Bisnis.com, JAKARTA - Pemerintah mengirim sinyal kuat untuk segera mengkaji ulang dan mereformasi sistem perpajakan guna mendorong skema pemajakan yang lebih berkeadilan.
Sinyal itu tampak dari Menteri Keuangan Sri Mulyani Indrawati saat membacakan pernyataan pemerintah terkait Rancangan Undang-Undang Anggaran Pendapatan & Belanja Negara (RAPBN) 2022.
"Berbagai kajian dan evaluasi terus dilakukan," kata Sri Mulyani yang dikutip Bisnis, Rabu (2/9/2020).
Sri Mulyani menambahkan aspek pemajakan yang tengah dikaji pemerintah di antaranya subyek, obyek dan tarif pajak, pengecualian (exemption), mekanisme pengenaan pajak final, serta insentif yang telah diterbitkan.
Dalam catatan Bisnis, substansi mengenai subyek dan obyek termasuk tarif pajak telah masuk dalam rencana revisi UU PPh. Jika merujuk ke draf awal RUU PPh, sebagaimana yang diperoleh dan pernah diberitakan Bisnis, jumlah obyek pajak penghasilan yang nantinya akan dipungut membengkak dari 19 menjadi 25 objek PPh.

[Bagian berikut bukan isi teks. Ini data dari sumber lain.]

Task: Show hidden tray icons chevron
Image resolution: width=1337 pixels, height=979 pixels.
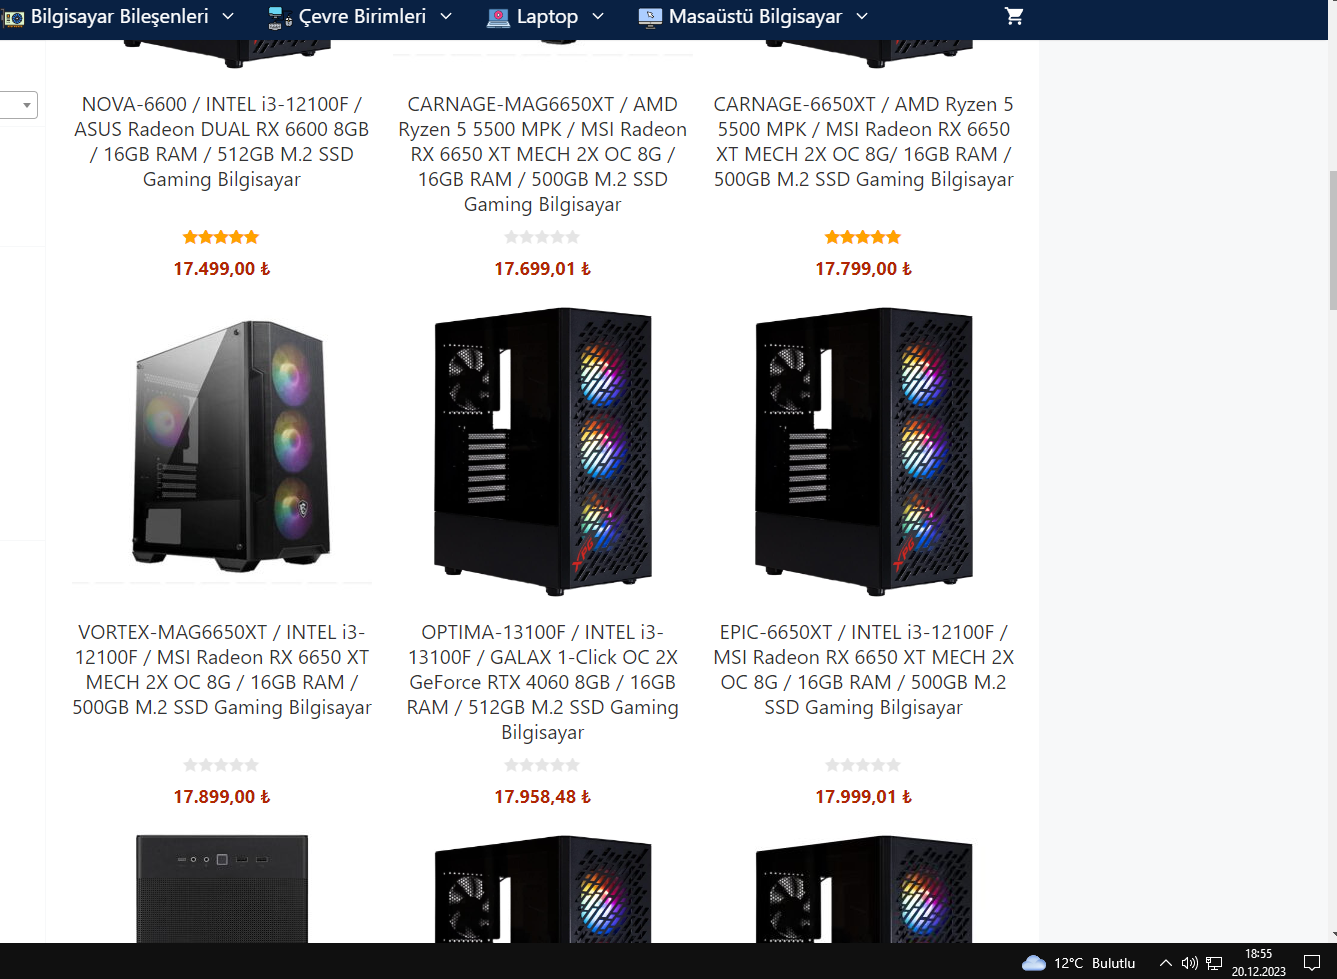Action: tap(1165, 963)
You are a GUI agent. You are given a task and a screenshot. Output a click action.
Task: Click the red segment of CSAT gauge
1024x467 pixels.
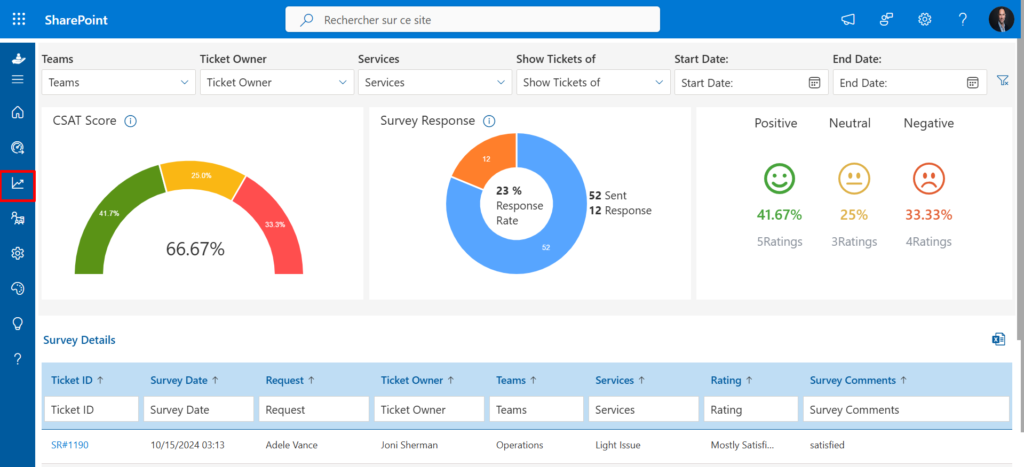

Beberapa tambahan objek pajak yang rencananya dimasukan dalam revisi UU PPh itu mencakup harta warisan, harta hibah, laba ditahan yang tidak dibagikan dalam bentuk dividen dan tidak dinvestasikan ke dalam sektor riil dalam waktu dua tahun (klausul ini dikabarkan dicoret), hingga pembayaran premi asuransi kesehatan dan iuran jaminan kesehatan.
Baca Juga
Substansi terkait dengan perluasan obyek pajak itu sejalan dengan penjelasan revisi UU PPh dalam rencana strategis Kementerian Keuangan yakni untuk meningkatkan sumber penerimaan negara yang lebih sustainable melalui perluasan tax base dan peningkatan kepatuhan pajak, serta pemajakan atas transaksi di lintas yurisdiksi.
Sementara, terkait exemption, substansi itu akan dimasukan dalam revisi UU PPN. Salah satu poin kenapa exemption perlu dirapikan adalah penguatan basis pajak guna mendorong peningkatan rasio pajak terhadap produk domestik bruto (PDB).
Sri Mulyani sendiri mengungkapan proses review tersebut dilakuka untuk memperoleh kebijakan perpajakan yang optimal, memberikan rasa keadilan, mengikuti perkembangan terkini, mendorong investasi dan pertumbuhan ekonomi.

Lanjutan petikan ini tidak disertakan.